Priestly particulars

Congratulations on the very interesting article by John Travis ("The Priests' Chromosome?" SN: 10/3/98, p. 218). However, it contained several errors regarding the priestly laws. It stated, "A daughter of a cohen can become a priest . . . ." While it is true that a very few of the priestly offerings may be given to a cohen's daughter, she can never be a cohen and cannot perform any of the priestly rites. It further stated, "Cohanim cannot get married to widows, divorcees, . . . ." Only the cohen gadol—the high priest, a position that has not existed for about 2,000 years—was barred from marrying a widow. Finally, the priestly blessing that you described as "at Jewish festivals" is offered daily in Israeli synagogues.

Ari Z. Zivotofsky
Bethesda, Md.


When I was a boy growing up in Brooklyn, the folklore in the Jewish community was that all true cohens have the peculiar ability to form the fingers of both hands into a symbolic blessing. They could hold their thumbs apart from their index finger, hold the index and middle finger together, and separate the third finger from the middle finger but hold it close to the pinky. I was never able to do this feat.
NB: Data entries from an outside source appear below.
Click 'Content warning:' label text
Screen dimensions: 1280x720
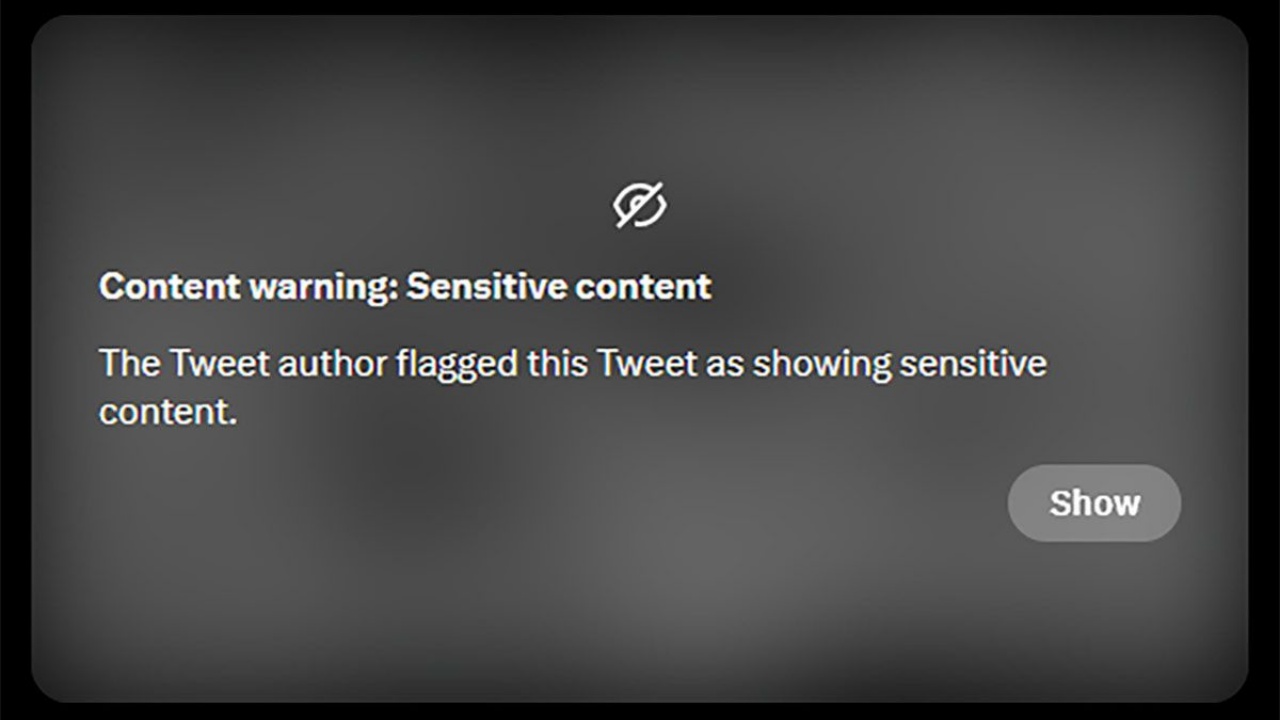[248, 287]
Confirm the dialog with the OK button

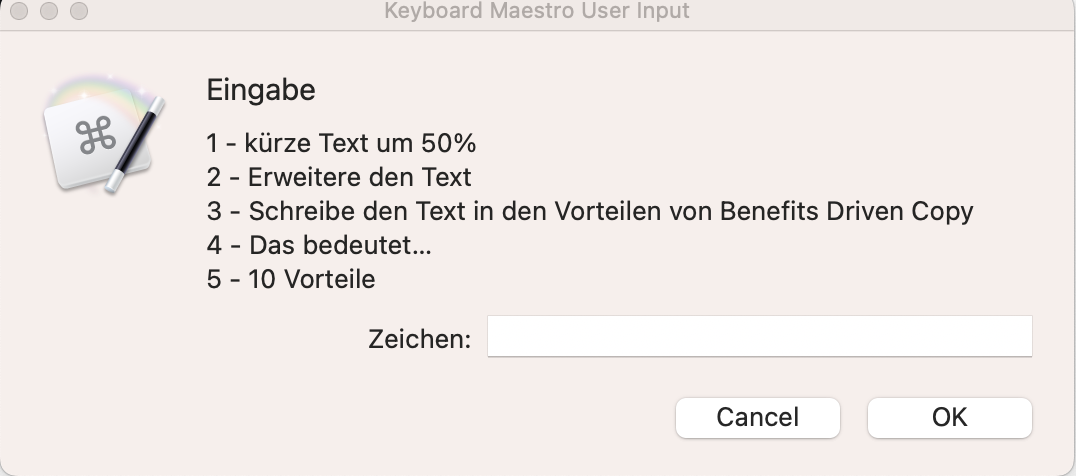(x=950, y=417)
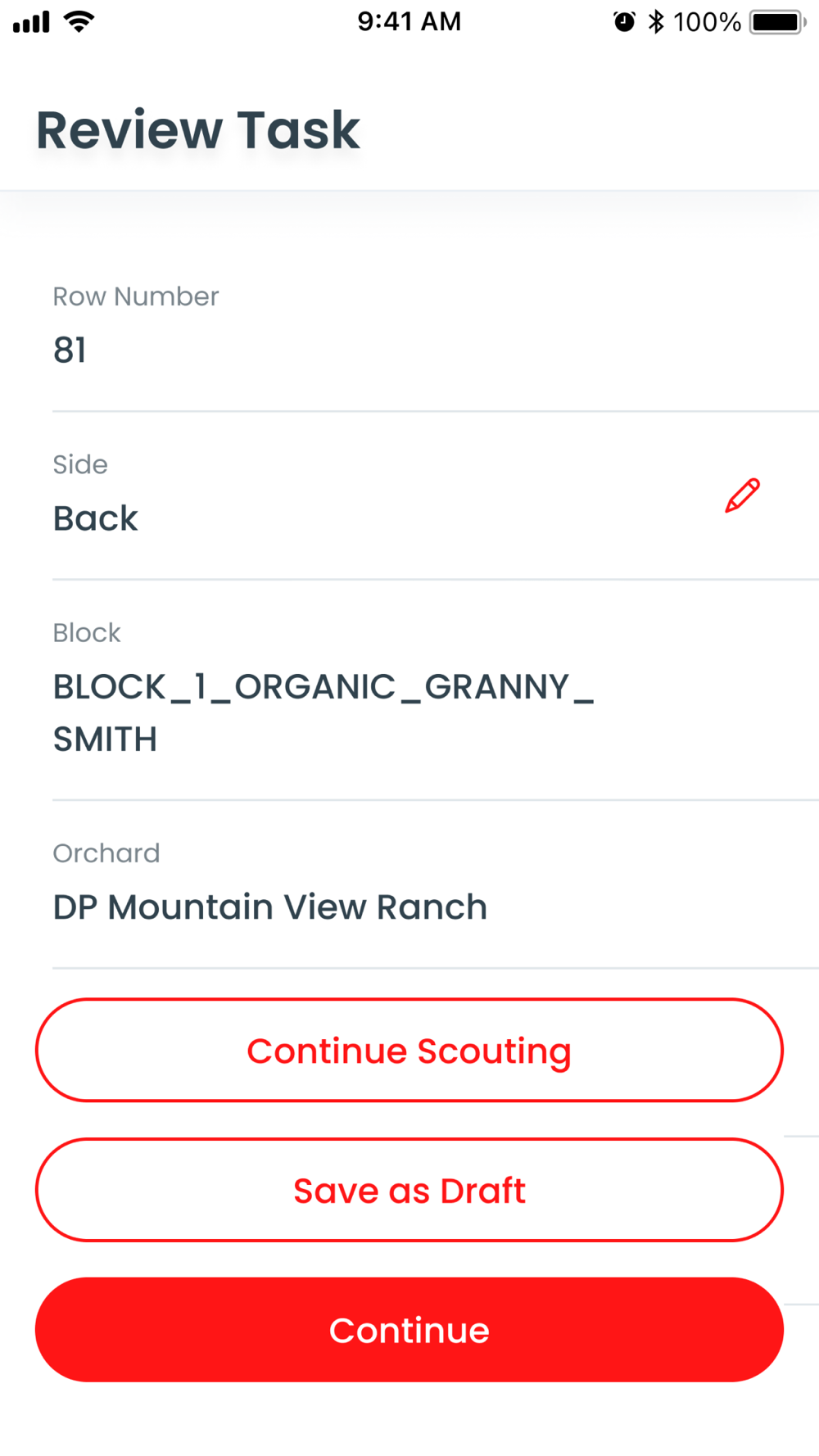Viewport: 819px width, 1456px height.
Task: Tap the Bluetooth status icon
Action: (x=656, y=22)
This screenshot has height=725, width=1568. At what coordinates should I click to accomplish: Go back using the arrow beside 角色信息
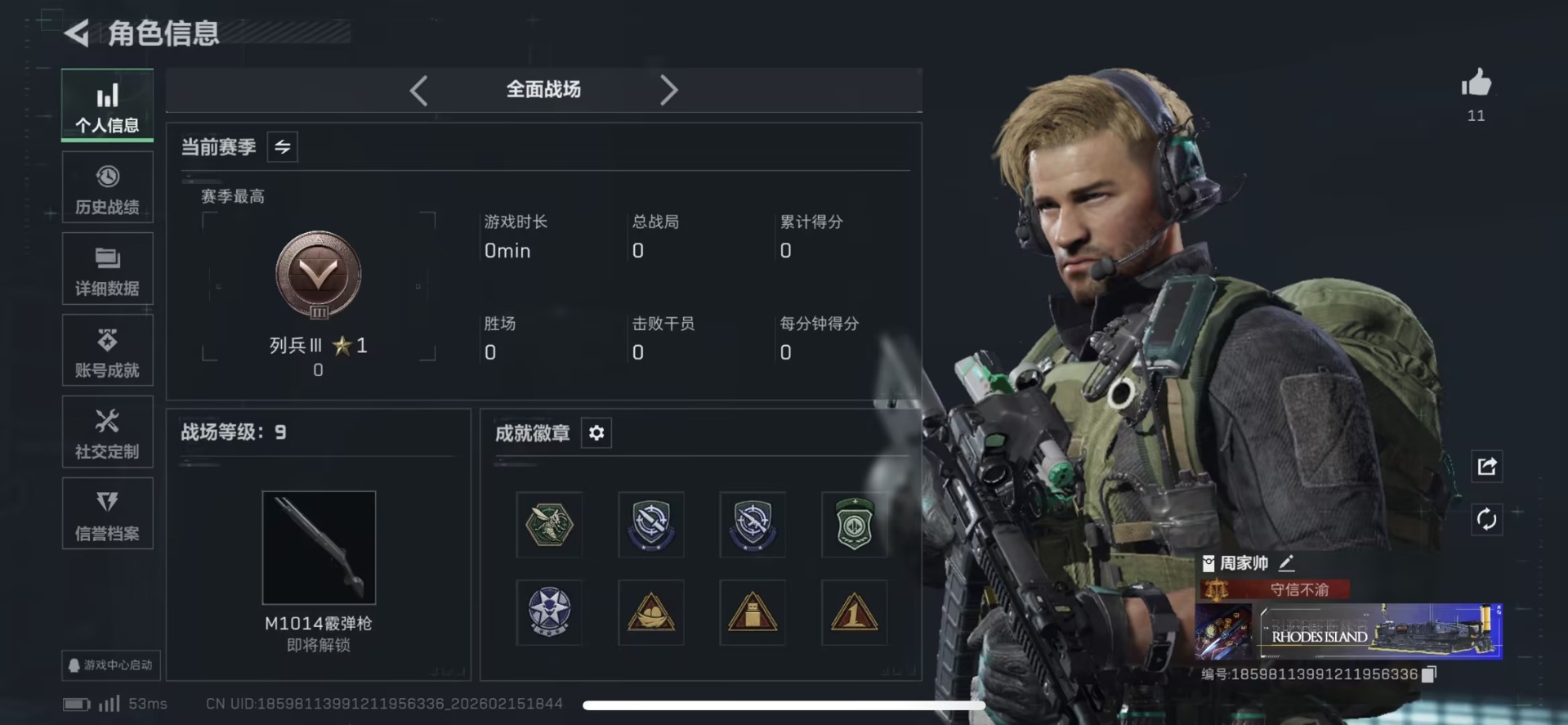(x=76, y=33)
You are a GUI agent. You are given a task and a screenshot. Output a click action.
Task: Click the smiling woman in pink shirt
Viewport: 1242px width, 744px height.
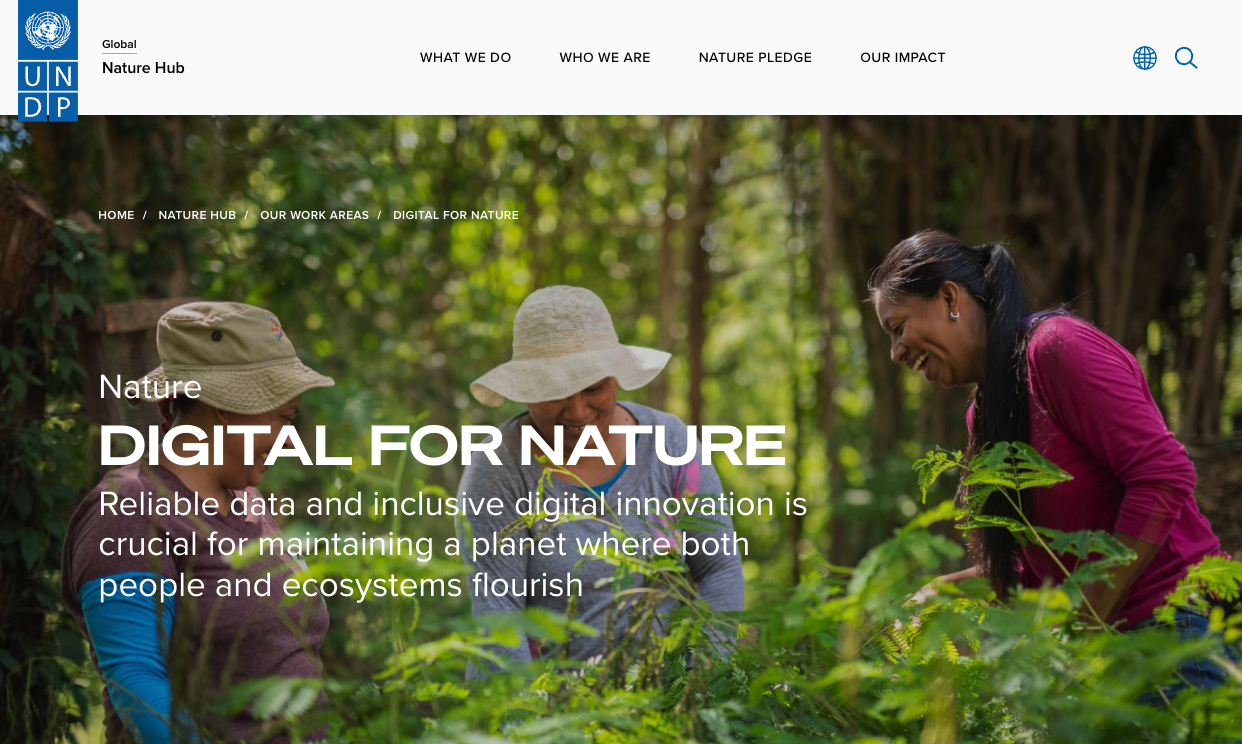(x=1040, y=420)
I am curious to know whether that bit of lore surfaced during the research for this study. If so, was there any correlation to the genetic data?

Al Rosen
Aptos, Calif.

Several of the researchers noted this priestly blessing and that Leonard Nimoy reportedly used it as the basis for the hand gesture accompanying the Vulcan saying "Live long and prosper." This ability was not considered in their DNA analysis, however. — J. Travis


Water mold is no fungus

The genus Aphanomyces, which you mention in the story "Pfiesteria blamed unfairly for fish sores?" (SN: 10/10/98, p. 231), is not a fungus, as the various sources in the article call it, but rather a water mold. It may look like a fungus and may have a similar mode of nutrition but is in fact, unlike the green algae, in the kingdom Protista in the six-kingdom system or Chromista in the better, eight-kingdom system.

Gam Dykstra
University of Colorado
Boulder, Colo.


Flawed syphilis analysis

The recent syphilis explosion in Baltimore is more plausibly linked to the coeval implosion of innercity housing units than to "escalating use of crack cocaine, the practice of exchanging sex for drugs, and the breakdown of the public health system" ("Stamping Out Syphilis," SN: 9/26/98, p. 202). This housing decrement process probably served to shred confined sexual networks maintaining endemic syphilis. As special consultant to the 1997 investigation team, I examined the evidence on which the article in the March 1, 1996 Morbidity and Mortality Weekly Report was based. My review suggests that the analysis is flawed.

John J. Potterat
El Paso County Department of Health and Environment
Colorado Springs, Colo.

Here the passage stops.